As they try to support organizations in their delivery of these new application pathways, IT departments must consistently select the right tool for each task. When it comes to security, this means stepping away from using network appliances as gatekeepers for security tasks and instead following a new approach with Security Service Edge (SSE) that switches security directly between the user and the application or service.

With applications that are outsourced to the edge, or with IIoT and OT, the next digital applications that need to be secured are almost here. For these, the cloud won’t be the only connective tissue for access; the internet and 5G will also be included.

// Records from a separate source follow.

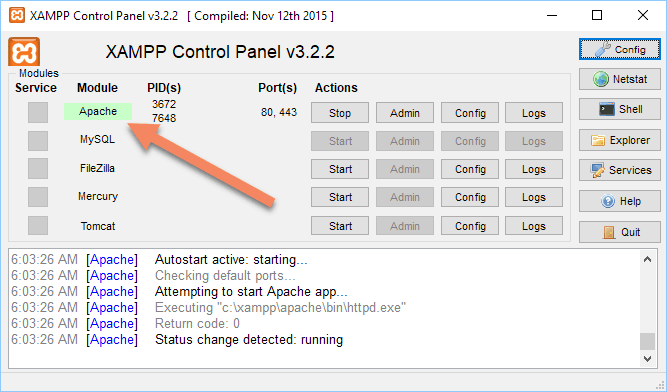Click the log scrollbar up arrow
The image size is (667, 392).
click(x=647, y=259)
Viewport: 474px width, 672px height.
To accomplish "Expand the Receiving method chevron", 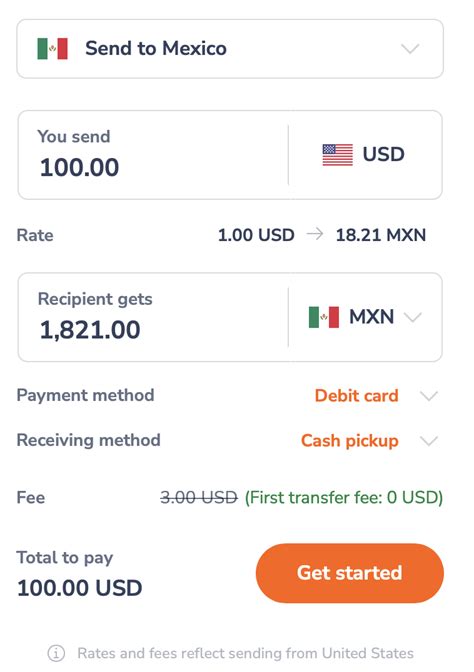I will point(429,441).
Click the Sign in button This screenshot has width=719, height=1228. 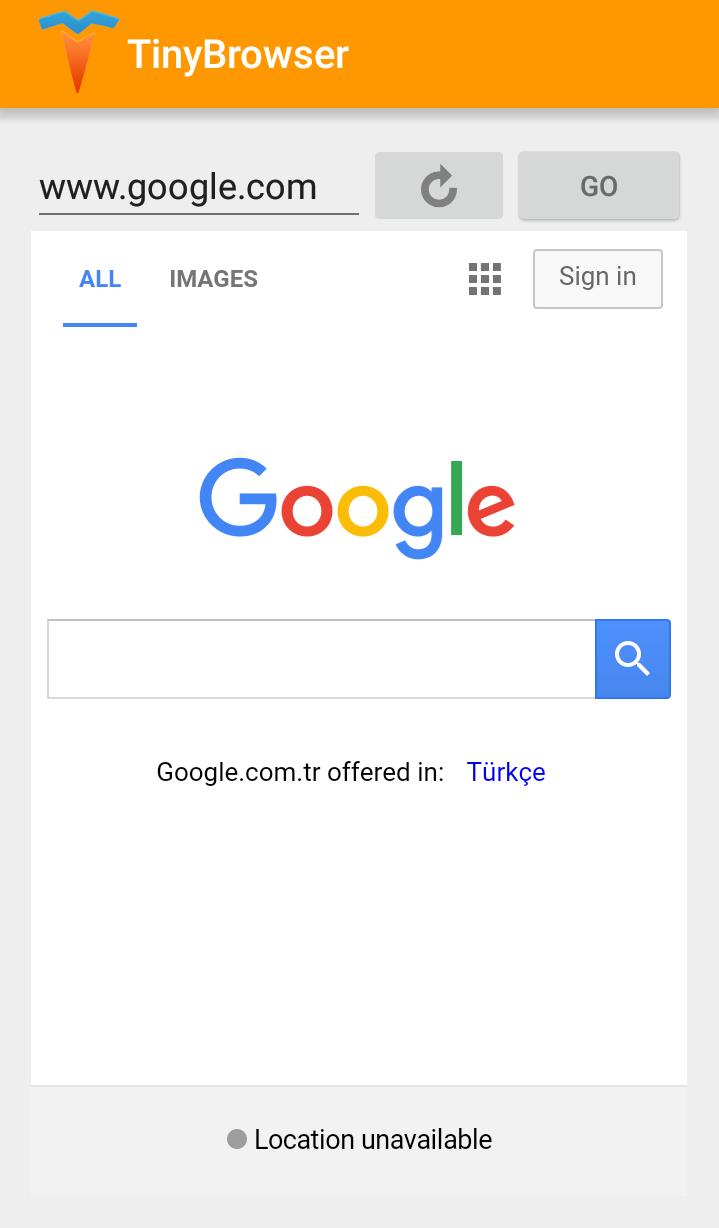(598, 278)
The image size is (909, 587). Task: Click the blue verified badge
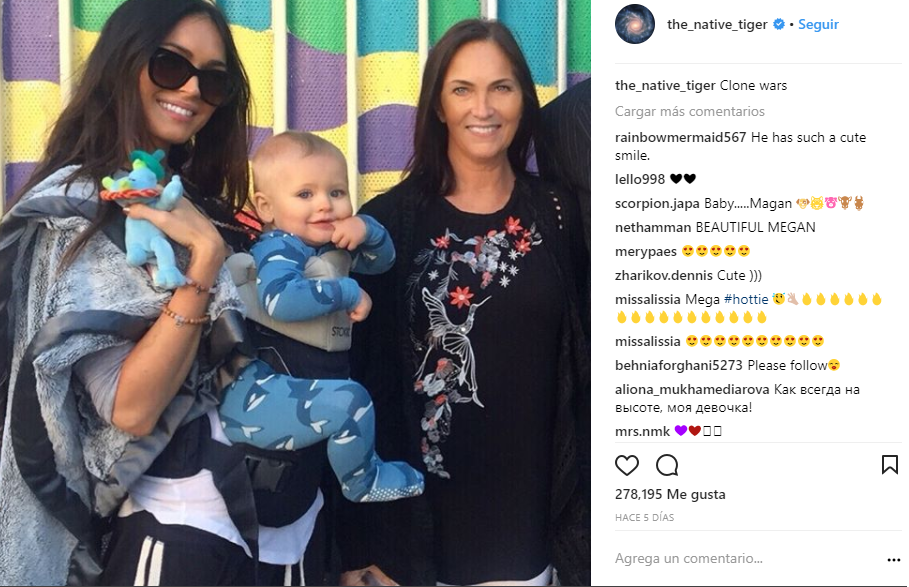click(x=779, y=24)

Beyond the traditional network, 5G already enables completely new application scenarios whose data transmission and access authorizations need to be secured. As companies realize the full potential of the cloud to secure users, applications, and devices, SSE can provide a forward-looking framework to help guide them in this journey. Workloads do need the ability to be run at the edge and get more dynamic – but they also need to be secured at the same time. And this is where the conversation turns to zero trust.

It is crucial that companies gain security and control over all these data streams in network-independent infrastructures, but this is easier said than done. Security is still too heavily oriented toward well-rehearsed physical, and thus, literally tangible structures that cannot be reconciled with network-agnostic connectivity. This is where SSE comes in; helping extend security from the user to their application, or between applications and workloads, regardless of network.

How to make it happen

User demand aside, I would argue that economic conditions are going to drive this change forward. While the initial outlay to get 5G working may be a bit more expensive than traditional services, it will add a lot more long-term administration advantages. So 5G deployments, orchestration of applications, and security applications will need to go hand in hand with 5G modularization as a big part of any shift. Our current economic situation is going to challenge organizations of all shapes and sizes to find new ways of unlocking competitive advantage. Coupled with the fact that 5G-driven applications are intrinsically tied to another massive trend – automation – this is definitely a road worth exploring.